Once you've finished the rest of your cover letter, you can add a concluding paragraph at the end. Here you can summarise the main points of your baker cover letter that make you the right candidate. This is also a final opportunity to include keywords that you were unable to add elsewhere. You can restate your enthusiasm for the role and why that particular hiring organisation is appealing to you.
It's also a good idea to thank the recipient of your cover letter for taking the time to read and consider your application. You can then add a subtle call to action by stating you look forward to hearing back from them and state your availability for interviews. When you're finished, you can add your signature with an appropriate signoff. Traditionally, the signoff for a letter with a named recipient is Yours sincerely, whereas the signoff for an unnamed recipient is Yours faithfully.
Cover letter template for baker
Here's a template that you can use to organise your cover letter or adapt it to your requirements:
[First name] [Last name], [Degree or certification if applicable]
[Phone number] | [Email address] | [City] [relevant social media accounts that showcase your work]
Dear [Hiring manager's first name] [Hiring manager's last name],
[Express excitement for the position including the role title and the company name]. [Introduce yourself by explaining why you're applying for the job and how the job aligns with your career goals and what specifically draws you to the company].
[Explain your relevant experience and qualifications without repeating what's in your CV]. [Highlight one to two relevant achievements with facts and data when possible]. [Explain why you'd be a good fit for the company]. [Optional - address employment gap or career transition].
[Express gratitude]. [Summarise qualification]. [Restate interest in role]. [Call to action + availability and preferred contact method]
Related: What is a cover letter template?
Cover letter example for baker
Here's a cover letter example for a baker job application:
0777 999 888 | email@example.com | Plymouth
02 January 2023
Crusoe & Bean Retail Group
Dear Roberta Brown,
My name is Gordon White and I'd like to submit my application for the position of Baker at Crusoe & Bean Retail Group's Plymouth supermarket branch, which I saw advertised on Indeed. With multiple years of experience in bakeries that produce large quantities of goods at a high standard, I believe I'm the right candidate for this position.
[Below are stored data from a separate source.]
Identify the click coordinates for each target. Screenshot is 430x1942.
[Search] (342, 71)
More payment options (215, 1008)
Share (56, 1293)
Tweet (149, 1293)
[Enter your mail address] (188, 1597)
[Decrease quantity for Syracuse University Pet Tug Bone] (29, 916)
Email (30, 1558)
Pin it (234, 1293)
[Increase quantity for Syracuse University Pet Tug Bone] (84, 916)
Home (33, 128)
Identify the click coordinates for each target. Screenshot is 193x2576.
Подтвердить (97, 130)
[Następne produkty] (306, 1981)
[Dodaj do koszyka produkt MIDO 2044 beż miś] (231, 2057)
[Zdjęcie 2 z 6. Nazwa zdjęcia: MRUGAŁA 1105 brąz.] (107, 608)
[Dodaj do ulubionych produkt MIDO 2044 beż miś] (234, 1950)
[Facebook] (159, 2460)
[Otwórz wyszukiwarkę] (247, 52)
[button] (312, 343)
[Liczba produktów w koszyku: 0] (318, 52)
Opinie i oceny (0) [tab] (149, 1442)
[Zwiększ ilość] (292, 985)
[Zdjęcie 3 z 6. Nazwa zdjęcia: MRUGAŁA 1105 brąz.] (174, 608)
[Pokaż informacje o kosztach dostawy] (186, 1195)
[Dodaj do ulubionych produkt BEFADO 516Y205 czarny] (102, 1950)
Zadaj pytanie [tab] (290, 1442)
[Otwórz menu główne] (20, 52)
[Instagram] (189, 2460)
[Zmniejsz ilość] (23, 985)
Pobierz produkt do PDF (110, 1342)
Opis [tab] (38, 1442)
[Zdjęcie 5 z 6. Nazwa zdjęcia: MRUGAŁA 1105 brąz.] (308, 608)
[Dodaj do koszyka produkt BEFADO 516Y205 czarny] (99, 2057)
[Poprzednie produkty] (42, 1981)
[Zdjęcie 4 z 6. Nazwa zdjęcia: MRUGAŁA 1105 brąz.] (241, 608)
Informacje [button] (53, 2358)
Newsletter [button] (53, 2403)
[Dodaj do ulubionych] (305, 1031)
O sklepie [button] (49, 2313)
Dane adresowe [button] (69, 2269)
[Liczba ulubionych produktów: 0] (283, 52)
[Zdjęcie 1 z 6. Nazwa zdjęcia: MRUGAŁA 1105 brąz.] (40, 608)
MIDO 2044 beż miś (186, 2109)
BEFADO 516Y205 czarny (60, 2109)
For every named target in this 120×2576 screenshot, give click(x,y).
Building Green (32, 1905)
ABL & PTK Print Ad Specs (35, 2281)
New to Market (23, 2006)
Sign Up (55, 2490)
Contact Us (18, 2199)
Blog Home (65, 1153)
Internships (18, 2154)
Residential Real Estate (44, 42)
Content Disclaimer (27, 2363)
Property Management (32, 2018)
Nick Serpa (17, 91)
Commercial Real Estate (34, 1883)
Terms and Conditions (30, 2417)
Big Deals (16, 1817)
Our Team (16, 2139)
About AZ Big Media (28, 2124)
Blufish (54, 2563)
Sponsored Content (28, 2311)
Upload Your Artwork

After completing my Level 3 Diploma in Professional Bakery, I started working at the Raynott Bakery in Plymouth. I quickly became accustomed to producing large batches of various goods for local retailers, including a selection of different types of loaves and pastries. I performed quality checks on each batch and handled communications with logistics team members and clients. I have since become responsible for shifts of work and the quality of outputs, in addition to taking charge of custom orders for caterers and restaurants. I'm a clear and consistent communicator with excellent time management and attention to detail.
Thank you very much for taking the time to consider my application. I'm very keen to work at an organisation like yours with a reputation for its excellent bakeries. I'm available to interview at any time that's suitable and look forward to hearing from you.